We suspected that the geometric mean model would be more suitable for averaging growth predictions given its usual application for analyzing percentage changes and positively skewed data where it provides greater accuracy. Nevertheless, our results show that both weighted prediction modes performed similarly with the arithmetic model slightly better in its MSE score (Fig. S5). So, we presented the main results using the arithmetic mean model and set this as the default mode in the Phydon R package. The probability \(P\) is determined using a regression model that considers the growth rates of the species and the average phylogenetic distance (\({D}_{p}\)) between the focal species and its 5 nearest relatives in the training dataset. Intuitively, whether the gRodon or phylopred model should be preferred will be dependent on both how distant the query genome is from the model training data, as well as if that organism is a fast or slow grower (since model performance varies with growth rate for both approaches). The regression model, based on logistic regression using the glm function in R, is given by:

$${{{\rm{logit}}}}\left(P\right) \sim \log ({\widetilde{y}}_{{{{\rm{gRodon}}}}})+{D}_{p}+\log ({\widetilde{y}}_{{{{\rm{gRodon}}}}})\times {D}_{p}+\varepsilon$$
(3)

Here, \({{{\rm{logit}}}}\left(P\right)\) represents the log-odds of the gRodon model being superior, \({\widetilde{y}}_{{{{\rm{gRodon}}}}}\) is the gRodon prediction, and \({D}_{p}\) is the average phylogenetic distance between the query genome and the 5 nearest species in the training data set. Given that the true growth rate of the target species is unknown, the gRodon prediction serves as a proxy for growth rate in Eq. 3, and thus allows our weighting scheme to account for how the expected relative performances of gRodon and Phylopred change with the maximum growth rate of the query organism. We then compared the performance of Phydon with both the gRodon model and the phylogenetic prediction models to evaluate its efficacy.

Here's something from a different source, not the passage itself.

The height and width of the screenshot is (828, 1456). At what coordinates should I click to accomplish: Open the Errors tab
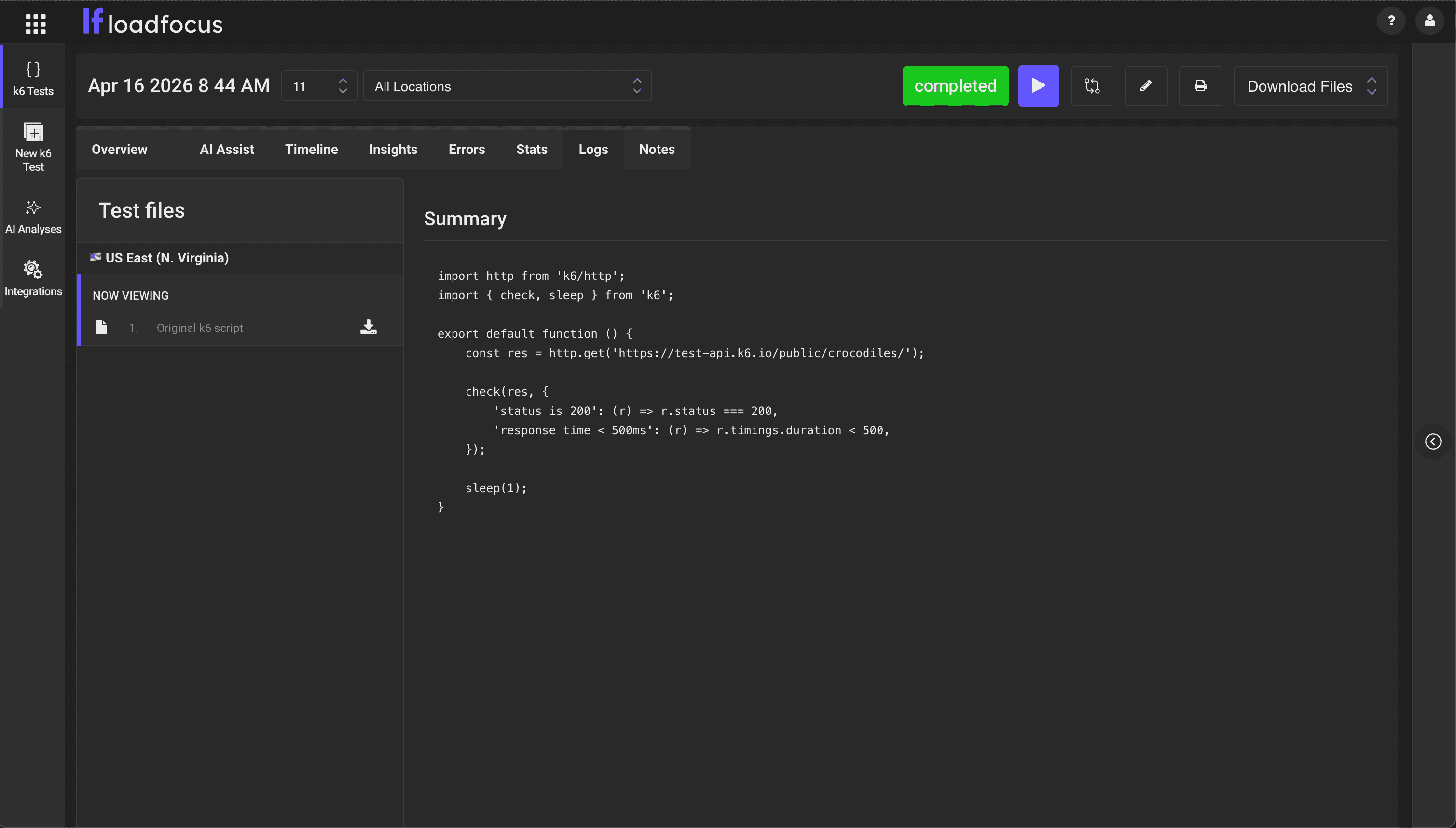(466, 150)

We also assessed the performance of the models with a binary P, given by

Mode with a binary P: This mode calculates the Phydon prediction as:

$${\widetilde{y}}_{{{{\rm{phydon}}}}}=\left\{\begin{array}{cc}{\widetilde{y}}_{{{{\rm{gRodon}}}}} & P \, > \,0.5\\ {\widetilde{y}}_{{{{\rm{phylopred}}}}} & P\le 0.5\end{array}\right.$$
(4)

where \(P\) represents the probability that the gRodon model outperforms the phylogenetic models.

Phydon prediction database

We annotated all GTDB v220 species representative genomes46 using prokka59 and GenomeSPOT47. We then passed these genomes and their optimal temperature predictions from GenomeSPOT to Phydon. For genomes with Ψ > 0.6 (see ref. 60), indicating possible contamination, we ran Phydon using gRodon’s metagenome mode.

Reporting summary

Further information on research design is available in the Nature Portfolio Reporting Summary linked to this article.